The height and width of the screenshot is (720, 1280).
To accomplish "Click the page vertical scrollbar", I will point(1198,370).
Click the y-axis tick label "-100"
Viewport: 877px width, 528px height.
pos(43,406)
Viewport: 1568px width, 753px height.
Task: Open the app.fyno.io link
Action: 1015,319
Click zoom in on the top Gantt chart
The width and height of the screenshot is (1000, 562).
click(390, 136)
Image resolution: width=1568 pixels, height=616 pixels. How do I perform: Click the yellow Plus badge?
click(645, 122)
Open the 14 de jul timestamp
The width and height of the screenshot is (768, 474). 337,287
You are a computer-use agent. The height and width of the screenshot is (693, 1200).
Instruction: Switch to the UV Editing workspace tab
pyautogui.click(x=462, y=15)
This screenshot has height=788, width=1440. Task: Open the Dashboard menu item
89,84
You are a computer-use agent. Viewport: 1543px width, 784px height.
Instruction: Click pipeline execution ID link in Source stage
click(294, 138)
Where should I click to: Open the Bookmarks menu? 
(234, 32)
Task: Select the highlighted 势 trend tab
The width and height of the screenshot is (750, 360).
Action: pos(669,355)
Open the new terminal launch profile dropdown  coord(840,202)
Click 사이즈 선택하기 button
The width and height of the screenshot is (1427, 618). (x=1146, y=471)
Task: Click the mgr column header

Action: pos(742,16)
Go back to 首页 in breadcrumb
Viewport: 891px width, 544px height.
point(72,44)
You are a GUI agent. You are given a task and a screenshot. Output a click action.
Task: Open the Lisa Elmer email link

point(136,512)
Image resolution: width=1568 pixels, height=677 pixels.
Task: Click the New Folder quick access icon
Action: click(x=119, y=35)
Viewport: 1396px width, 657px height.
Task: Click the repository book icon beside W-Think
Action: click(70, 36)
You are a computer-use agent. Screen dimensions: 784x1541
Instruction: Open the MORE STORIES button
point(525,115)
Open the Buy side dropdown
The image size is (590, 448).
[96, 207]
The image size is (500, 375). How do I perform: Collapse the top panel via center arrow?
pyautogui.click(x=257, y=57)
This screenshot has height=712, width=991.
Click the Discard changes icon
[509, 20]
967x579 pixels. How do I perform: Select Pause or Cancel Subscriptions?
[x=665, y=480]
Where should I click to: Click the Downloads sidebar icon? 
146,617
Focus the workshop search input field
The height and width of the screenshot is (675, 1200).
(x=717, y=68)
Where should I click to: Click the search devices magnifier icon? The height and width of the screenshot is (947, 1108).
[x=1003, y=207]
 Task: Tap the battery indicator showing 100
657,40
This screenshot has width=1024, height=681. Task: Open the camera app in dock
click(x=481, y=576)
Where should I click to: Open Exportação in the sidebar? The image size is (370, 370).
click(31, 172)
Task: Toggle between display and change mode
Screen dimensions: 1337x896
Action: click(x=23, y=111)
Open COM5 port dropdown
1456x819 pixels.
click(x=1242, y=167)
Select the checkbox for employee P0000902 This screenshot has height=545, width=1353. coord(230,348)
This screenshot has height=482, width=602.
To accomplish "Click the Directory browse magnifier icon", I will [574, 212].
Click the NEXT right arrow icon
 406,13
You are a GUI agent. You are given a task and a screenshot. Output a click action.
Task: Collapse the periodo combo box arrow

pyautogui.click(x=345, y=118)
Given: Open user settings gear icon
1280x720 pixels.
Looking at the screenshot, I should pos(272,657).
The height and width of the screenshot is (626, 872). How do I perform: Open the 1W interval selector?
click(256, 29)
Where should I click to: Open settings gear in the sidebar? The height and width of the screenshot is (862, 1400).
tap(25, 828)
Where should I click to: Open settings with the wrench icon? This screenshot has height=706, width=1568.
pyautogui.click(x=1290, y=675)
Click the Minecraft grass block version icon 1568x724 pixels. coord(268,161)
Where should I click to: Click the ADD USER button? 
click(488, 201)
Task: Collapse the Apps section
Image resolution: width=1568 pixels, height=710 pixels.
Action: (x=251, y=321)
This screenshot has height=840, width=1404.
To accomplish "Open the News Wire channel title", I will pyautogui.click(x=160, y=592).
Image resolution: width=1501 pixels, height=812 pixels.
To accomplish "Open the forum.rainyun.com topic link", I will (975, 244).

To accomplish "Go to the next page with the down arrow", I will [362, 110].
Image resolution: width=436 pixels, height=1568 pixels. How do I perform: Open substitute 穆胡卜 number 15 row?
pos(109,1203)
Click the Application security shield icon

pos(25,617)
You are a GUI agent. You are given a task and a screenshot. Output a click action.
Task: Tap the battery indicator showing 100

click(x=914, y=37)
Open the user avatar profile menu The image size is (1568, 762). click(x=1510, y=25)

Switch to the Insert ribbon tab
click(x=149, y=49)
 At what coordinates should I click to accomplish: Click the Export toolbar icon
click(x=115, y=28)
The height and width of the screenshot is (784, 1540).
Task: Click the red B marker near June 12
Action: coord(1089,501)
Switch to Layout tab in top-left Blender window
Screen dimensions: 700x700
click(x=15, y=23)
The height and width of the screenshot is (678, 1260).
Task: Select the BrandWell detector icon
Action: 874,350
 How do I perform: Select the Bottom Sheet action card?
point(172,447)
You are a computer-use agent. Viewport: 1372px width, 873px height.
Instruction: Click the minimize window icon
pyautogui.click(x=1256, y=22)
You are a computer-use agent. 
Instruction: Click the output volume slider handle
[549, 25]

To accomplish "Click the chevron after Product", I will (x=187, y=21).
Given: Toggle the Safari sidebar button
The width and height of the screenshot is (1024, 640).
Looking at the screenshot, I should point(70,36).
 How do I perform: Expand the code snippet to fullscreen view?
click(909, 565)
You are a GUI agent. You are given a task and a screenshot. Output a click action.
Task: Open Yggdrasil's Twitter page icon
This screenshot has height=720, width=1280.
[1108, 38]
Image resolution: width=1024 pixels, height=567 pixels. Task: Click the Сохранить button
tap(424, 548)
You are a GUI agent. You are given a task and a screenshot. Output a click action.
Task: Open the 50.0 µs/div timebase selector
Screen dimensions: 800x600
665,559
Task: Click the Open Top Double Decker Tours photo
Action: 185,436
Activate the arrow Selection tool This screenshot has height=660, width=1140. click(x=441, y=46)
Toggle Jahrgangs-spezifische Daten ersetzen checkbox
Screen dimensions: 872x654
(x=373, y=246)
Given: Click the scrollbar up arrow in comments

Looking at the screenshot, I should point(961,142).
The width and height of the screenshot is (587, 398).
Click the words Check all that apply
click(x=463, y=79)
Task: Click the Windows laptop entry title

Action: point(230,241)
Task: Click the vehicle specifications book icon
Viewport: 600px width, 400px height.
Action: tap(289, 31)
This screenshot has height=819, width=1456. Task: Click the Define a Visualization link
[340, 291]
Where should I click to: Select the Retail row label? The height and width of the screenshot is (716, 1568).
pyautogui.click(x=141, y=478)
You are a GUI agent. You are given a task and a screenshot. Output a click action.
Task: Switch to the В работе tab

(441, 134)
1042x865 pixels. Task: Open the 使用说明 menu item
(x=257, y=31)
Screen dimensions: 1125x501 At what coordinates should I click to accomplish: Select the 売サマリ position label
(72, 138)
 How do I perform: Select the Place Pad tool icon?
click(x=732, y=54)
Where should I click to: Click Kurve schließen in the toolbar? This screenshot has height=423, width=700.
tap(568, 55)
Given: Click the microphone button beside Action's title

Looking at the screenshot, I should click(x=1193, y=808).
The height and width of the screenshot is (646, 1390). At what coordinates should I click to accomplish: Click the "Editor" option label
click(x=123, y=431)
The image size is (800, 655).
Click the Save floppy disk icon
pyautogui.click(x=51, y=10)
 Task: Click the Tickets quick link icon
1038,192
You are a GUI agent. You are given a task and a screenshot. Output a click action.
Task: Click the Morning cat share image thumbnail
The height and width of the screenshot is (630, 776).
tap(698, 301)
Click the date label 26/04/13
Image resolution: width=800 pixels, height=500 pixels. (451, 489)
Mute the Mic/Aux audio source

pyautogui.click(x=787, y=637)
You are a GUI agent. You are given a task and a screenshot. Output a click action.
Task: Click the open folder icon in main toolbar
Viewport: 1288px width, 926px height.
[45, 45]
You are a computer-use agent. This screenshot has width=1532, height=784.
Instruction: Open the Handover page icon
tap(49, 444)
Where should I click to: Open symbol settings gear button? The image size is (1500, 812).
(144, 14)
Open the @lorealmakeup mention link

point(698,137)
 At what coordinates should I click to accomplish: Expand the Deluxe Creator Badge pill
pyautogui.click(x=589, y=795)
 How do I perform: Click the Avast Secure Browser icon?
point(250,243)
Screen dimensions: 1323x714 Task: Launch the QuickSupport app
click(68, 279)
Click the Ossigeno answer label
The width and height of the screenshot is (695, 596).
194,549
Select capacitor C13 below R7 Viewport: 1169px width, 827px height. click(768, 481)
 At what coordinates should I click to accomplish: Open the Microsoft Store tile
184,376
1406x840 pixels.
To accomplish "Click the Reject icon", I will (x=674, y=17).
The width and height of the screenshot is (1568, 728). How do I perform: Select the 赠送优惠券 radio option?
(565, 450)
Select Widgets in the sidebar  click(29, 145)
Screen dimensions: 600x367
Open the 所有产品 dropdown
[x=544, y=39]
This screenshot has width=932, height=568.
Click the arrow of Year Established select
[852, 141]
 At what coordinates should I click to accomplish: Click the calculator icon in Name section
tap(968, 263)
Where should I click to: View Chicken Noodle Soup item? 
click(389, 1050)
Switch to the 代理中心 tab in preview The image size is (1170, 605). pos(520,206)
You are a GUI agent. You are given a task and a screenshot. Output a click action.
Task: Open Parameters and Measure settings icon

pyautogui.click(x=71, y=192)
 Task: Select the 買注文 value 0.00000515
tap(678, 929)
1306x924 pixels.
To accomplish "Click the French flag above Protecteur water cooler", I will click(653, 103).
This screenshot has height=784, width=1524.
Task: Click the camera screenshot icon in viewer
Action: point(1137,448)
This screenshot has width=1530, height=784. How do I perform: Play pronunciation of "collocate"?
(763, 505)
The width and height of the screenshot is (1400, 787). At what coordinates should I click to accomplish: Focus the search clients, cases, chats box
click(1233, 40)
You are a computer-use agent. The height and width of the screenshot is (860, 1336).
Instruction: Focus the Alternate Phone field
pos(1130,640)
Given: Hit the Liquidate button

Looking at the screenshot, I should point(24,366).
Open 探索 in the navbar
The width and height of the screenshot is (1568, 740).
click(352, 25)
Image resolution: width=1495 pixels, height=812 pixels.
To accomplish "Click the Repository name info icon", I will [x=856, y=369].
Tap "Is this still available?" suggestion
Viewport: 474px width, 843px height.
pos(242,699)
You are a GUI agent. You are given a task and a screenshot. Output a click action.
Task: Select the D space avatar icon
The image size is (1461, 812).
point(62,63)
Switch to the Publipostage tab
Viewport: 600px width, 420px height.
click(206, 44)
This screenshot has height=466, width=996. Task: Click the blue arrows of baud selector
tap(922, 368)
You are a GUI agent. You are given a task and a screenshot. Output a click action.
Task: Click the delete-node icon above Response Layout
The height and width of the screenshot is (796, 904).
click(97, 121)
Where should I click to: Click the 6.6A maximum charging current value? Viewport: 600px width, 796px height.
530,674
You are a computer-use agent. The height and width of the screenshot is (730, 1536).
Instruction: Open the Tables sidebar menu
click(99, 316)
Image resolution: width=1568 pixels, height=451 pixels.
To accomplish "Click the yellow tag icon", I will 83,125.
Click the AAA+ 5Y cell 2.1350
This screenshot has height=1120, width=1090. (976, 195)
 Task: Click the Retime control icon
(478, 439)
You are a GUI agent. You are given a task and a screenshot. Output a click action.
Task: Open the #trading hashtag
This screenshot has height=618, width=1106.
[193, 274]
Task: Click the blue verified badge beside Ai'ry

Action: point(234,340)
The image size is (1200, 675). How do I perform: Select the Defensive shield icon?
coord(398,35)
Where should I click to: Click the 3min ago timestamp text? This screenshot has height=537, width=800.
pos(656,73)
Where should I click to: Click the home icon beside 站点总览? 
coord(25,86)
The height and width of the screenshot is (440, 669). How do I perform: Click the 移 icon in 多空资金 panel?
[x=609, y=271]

━━━━━━

The task: Lay out the records from the line that contains "Screen dimensions: 600x367" through the line that contains "tap(968, 263)" as a Markdown table, skipping blank lines. Use two columns: Row for the line number and Text for the line.

Exercise answer:
| Row | Text |
|---|---|
| 1 | Screen dimensions: 600x367 |
| 2 | Open the 所有产品 dropdown |
| 3 | [x=544, y=39] |
| 4 | This screenshot has width=932, height=568. |
| 5 | Click the arrow of Year Established select |
| 6 | [852, 141] |
| 7 |  At what coordinates should I click to accomplish: Click the calculator icon in Name section |
| 8 | tap(968, 263) |